LE DERNIER AÏD : HOMMAGE AU PERE

lebruitduoff.com – 10 juillet 2026
LE DERNIER AÏD – Wacil Ben Messaoud – Le 11. Espace Mistral – Du 7 au 23 juillet à 11h00. 1h15 – Les jours impairs. Relâche le 17.
Wacil Ben Messaoud nous invite dans sa boucherie. Pas la vraie. Celle de Port de Bouc. De père en fils. « La Charolaise ». Non. Celle du théâtre. Celle où il raconte une tradition. Une famille. Un choix. Il nous dit l’Aïd. Le dernier en l’occurrence. Pour cause de fermeture définitive. L’Aïd jour de fête et de deuil. Les derniers moments d’une boucherie fondée par un père immigré. Et qui suivant la tradition voudrait la transmettre à son fils. Le fils est là. Devant nous. Acteur dans le théâtre. Il a voulu ça être acteur. Alors il raconte. Le père et le fils. L’un et l’autre. L’un avec l’autre. Unis dans un même récit. Joués par un même acteur. Symbiose.
Billot de boucher au centre du plateau. Comme l’autel du sacrifice. Celui d’Ibrahim qui vit en rêve celui de son fils. Lui le fils unique. Le voilà allongé à demi-nu sur ce billot. Noyé dans son rêve à lui.

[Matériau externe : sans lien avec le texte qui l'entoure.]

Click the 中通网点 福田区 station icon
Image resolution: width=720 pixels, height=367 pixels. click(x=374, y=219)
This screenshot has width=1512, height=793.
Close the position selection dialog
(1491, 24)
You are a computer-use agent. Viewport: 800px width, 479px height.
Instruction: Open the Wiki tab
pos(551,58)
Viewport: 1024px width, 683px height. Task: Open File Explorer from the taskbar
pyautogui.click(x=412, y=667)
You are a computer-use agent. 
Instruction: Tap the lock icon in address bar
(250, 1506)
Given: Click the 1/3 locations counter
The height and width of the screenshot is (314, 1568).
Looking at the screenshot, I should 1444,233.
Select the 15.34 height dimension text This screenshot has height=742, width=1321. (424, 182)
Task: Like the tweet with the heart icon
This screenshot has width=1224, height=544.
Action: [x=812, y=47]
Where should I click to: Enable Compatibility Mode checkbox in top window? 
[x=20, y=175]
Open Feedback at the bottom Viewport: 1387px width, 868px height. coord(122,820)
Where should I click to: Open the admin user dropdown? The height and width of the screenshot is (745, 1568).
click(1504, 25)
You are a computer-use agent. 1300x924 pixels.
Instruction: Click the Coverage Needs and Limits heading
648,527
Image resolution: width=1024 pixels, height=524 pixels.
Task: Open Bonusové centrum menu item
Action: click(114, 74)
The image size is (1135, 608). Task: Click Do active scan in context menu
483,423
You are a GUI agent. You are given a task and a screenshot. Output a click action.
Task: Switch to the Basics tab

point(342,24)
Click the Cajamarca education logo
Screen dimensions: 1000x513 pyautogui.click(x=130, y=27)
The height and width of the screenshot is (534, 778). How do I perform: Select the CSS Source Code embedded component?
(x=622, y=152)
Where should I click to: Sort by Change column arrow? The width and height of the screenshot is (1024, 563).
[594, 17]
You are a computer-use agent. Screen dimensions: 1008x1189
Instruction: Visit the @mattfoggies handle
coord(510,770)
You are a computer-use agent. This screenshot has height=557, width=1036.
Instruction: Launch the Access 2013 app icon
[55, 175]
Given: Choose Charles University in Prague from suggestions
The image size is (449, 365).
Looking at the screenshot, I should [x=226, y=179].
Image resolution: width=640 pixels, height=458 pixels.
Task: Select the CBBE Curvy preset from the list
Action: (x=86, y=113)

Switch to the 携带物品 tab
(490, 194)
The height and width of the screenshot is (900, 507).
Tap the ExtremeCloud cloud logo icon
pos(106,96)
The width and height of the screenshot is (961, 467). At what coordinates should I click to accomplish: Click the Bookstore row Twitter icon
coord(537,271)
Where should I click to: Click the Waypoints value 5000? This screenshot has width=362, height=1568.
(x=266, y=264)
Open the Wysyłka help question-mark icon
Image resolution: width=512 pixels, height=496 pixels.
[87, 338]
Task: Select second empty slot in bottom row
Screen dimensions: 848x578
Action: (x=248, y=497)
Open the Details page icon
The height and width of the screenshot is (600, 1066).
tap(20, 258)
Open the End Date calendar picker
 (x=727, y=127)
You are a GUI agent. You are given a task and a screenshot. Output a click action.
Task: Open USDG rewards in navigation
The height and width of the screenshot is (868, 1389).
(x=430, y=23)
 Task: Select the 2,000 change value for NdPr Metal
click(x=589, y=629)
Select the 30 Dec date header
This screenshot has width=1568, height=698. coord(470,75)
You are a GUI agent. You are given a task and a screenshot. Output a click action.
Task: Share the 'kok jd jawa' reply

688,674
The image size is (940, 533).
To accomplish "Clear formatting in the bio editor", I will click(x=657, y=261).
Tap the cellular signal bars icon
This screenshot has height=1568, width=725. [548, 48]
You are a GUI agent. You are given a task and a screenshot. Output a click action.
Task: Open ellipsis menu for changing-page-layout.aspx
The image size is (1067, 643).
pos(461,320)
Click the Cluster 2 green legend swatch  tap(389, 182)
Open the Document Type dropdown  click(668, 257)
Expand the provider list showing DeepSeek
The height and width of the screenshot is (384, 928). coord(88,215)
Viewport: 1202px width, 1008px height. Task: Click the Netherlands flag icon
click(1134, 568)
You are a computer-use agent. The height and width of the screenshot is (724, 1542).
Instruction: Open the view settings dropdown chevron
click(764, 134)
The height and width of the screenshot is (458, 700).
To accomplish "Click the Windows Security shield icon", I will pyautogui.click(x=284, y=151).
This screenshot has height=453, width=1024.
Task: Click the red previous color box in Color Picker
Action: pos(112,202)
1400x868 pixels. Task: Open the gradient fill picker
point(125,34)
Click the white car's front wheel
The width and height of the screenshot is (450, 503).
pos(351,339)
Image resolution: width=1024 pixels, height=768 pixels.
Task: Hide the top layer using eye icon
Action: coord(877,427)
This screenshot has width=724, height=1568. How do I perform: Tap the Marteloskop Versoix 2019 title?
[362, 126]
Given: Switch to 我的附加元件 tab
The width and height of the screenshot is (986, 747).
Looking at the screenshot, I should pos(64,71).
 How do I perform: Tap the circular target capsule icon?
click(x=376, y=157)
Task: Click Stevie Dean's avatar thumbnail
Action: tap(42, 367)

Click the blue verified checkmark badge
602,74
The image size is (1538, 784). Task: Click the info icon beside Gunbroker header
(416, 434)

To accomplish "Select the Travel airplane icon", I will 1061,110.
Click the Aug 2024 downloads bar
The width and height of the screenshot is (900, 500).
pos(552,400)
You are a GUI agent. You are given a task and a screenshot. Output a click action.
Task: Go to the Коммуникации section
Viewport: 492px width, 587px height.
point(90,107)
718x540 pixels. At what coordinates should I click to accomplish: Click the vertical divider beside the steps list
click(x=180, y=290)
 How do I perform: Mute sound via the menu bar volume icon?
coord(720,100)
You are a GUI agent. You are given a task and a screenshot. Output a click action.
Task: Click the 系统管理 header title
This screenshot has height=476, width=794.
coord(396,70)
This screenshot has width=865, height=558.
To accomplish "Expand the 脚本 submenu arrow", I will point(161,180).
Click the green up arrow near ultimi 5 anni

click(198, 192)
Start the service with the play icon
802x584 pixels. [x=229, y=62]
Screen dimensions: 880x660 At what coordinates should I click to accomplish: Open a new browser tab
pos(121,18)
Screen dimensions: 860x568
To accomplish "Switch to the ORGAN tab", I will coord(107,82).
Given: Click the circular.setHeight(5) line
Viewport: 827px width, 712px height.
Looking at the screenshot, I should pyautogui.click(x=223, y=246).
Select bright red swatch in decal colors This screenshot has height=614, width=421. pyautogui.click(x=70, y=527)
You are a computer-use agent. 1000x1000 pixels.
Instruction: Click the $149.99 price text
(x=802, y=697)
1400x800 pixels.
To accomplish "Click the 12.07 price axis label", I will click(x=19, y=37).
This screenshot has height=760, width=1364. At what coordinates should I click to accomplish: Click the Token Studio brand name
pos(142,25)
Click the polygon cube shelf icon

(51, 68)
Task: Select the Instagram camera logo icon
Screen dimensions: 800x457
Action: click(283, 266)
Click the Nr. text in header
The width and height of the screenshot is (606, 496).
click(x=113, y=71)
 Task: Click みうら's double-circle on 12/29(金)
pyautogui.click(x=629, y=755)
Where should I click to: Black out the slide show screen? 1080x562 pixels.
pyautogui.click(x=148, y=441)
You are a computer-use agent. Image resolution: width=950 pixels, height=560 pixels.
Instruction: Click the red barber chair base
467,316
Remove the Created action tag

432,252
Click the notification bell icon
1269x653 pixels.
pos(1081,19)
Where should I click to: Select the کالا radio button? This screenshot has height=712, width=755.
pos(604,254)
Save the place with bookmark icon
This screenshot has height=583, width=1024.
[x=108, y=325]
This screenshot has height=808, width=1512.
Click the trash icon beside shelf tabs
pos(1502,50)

Puis vient le petit peuple de cette boucherie familiale. Les histoires de halal. Drôles et pertinentes. Les lamentations exagérées d’une cliente d’occasion. Comme un instant de théâtre dans le théâtre. Les apprentis un peu gauche auxquels il faut apprendre. Transmettre. La transmission maître mot de cette relation père-fils. Et tout son poids. Être acteur. Avec toute cette histoire dans le cœur. L’Algérie et ses travers. La tradition. Les coutumes parfois dépassées. L’humour teinte le récit. Mais le récit fait aussi le détour par d’autres réalités. Simplement pointées du doigt. « Grand remplacement ». RN. Tant de dangers. Les choses sont dites. Le récit prend parfois quelques couleurs politiques. Dans la marche du monde. Sans gravité. Juste dire. Et le vieux père sous son burnous blanc peut espérer une belle vie pour ce fils.
Et le fils de poursuivre et d’élever la boucherie au rang d’un art méconnu. Savoureux récit des « couilles de bélier algérien ». Animal révolutionnaire. Image à double sens au temps d’un masculinisme exacerbé.
Père et fils resteront unis à jamais par cette boucherie. Fermée ou non un jour d’Aïd. Unis par ce lien filial précieux et ici si bien raconté. Avec pudeur et amour. Avec comme une chorégraphie du geste. Belle et puissante. Fragile et élégante. Wacil Ben Messaoud est un acteur sincère. Généreux. Comme le sont ce père et ce fils d’un dernier Aïd réconfortant.